Por Aarón Navarro Aguirre
Los problemas ecológicos se vuelven cada vez más una prioridad en materia jurídica y política. La tala de árboles indiscriminada es también un problema necesario de atender, Y es por eso que se ha consultado a la dirección de Ecología para dar a conocer cuáles son los procesos para autorizar una tala de árboles en el municipio.
Ramón Albino Trejo Mencilla, director de esta dependencia, explica en qué casos se autoriza o se niega talar árboles.
“Lo que nosotros hacemos primero es ir a dictaminar. Mandamos los de Ecología. Van operadores a dictaminar el árbol. El porqué de la tala muchas veces es porque donde está el árbol van a construir. Lo que nosotros pedimos es la manifestación de construcción para checar si se va a construir a corto plazo, porque si es a largo plazo se niega la tala. La otra es por peligro, porque hay árboles secos, hay árboles grandes que están en peligro, que ya están las raíces a punto de hacer colapsar al árbol, también se les da el dictamen de tala”.
También explica que existen dos tipos de podas: formativas y de altura. La primera hace referencia a todas aquellas modificaciones que se le hacen a los árboles con fines de decoración o de mantenimiento superficial, pero que no impactan de manera seria en la anatomía del árbol. Éstas pueden efectuarse por jardineros o personas que tengan árboles en sus domicilios. Las podas de altura tienen que ver con los movimientos de prevención, es decir, casos en los que el árbol amenaza con obstruir cables de electricidad o lámparas. De este tipo de podas se encarga la dirección de Parques y Jardines.
Para cada árbol que se tale se debe pedir un permiso cuyo costo es de 228 pesos. Esta norma incluye también a los árboles que poseen los particulares en su domicilio. Pero existe también otra obligación al momento de la tala:
“A la hora de la tala de un particular lo que nuestra ley nos dice es que por cada tala de un árbol tenemos que plantar cinco. O sea, que si tú me pides una tala adentro de tu casa nos tienes que donar cinco árboles para nosotros darte el permiso a ti. En zona rural, si ellos quieren una tala, la ley nos indica que son diez árboles. Nos tienen que dar diez árboles a nosotros o ellos plantarlos, y ya nada más que nos digan a nosotros el lugar, la fecha que los van a plantar para nosotros darle seguimiento”, agrega Ramón Albino Trejo.
Sobre la reciente tala de árboles en el Fraccionamiento Las Ceibas, el funcionario menciona que fue una petición hecha por los vecinos debido a que las condiciones de los árboles suponían riesgos como el desprendimiento de ramas o del mismo tronco. Fueron tres árboles los que se talaron, aunque todavía está pendiente la extracción de otros dos en ese mismo sitio.
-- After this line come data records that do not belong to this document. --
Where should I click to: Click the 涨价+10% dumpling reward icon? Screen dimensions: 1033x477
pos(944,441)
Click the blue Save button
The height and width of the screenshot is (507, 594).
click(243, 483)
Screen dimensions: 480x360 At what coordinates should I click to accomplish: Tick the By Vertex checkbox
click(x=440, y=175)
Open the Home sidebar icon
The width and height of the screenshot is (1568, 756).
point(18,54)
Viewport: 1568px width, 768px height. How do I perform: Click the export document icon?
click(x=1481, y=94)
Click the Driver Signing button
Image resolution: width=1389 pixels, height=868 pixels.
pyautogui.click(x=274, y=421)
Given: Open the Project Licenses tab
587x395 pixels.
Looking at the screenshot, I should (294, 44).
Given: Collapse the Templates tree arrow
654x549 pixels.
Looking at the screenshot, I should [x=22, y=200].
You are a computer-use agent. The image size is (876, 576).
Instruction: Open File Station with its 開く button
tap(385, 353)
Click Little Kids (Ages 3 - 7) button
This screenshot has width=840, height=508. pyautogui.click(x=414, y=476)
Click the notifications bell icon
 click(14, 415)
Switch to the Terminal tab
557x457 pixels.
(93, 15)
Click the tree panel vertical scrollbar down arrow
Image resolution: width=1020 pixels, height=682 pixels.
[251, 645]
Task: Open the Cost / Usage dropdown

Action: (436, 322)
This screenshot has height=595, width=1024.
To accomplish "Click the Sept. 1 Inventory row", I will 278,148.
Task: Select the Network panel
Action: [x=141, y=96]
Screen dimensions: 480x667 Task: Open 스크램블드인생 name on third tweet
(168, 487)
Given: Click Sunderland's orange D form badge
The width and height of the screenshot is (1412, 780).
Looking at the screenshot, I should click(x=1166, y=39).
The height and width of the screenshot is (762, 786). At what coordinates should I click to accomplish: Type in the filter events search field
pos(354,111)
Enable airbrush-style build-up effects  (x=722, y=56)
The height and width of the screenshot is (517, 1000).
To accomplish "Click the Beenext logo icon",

“Hay mucha gente que se molestó por esto, pero son árboles ya viejos, son árboles que ya cumplieron su ciclo. Son árboles que lamentablemente se secaron por un tipo de hongo. La gente que dude, hay troncos todavía con hongos ahí, los cuales se los vamos a quitar para prevenir que se sequen. Ahí en esa zona vamos a plantar. Vamos a hacer una serie de reforestación con los vecinos. Vamos a reforestar lo doble de árboles que se talaron, es un compromiso del presidente”.
Los árboles que se retiran de sus raíces son llevados a una bodega que se encuentra en el Estadio Chava Reyes. Se almacenan para luego vender la madera.
Ramón Albino Trejo menciona que los residuos de las campañas de reforestación que lleva a cabo la dirección de Ecología son utilizados y tratados como composta para seguir reforestando.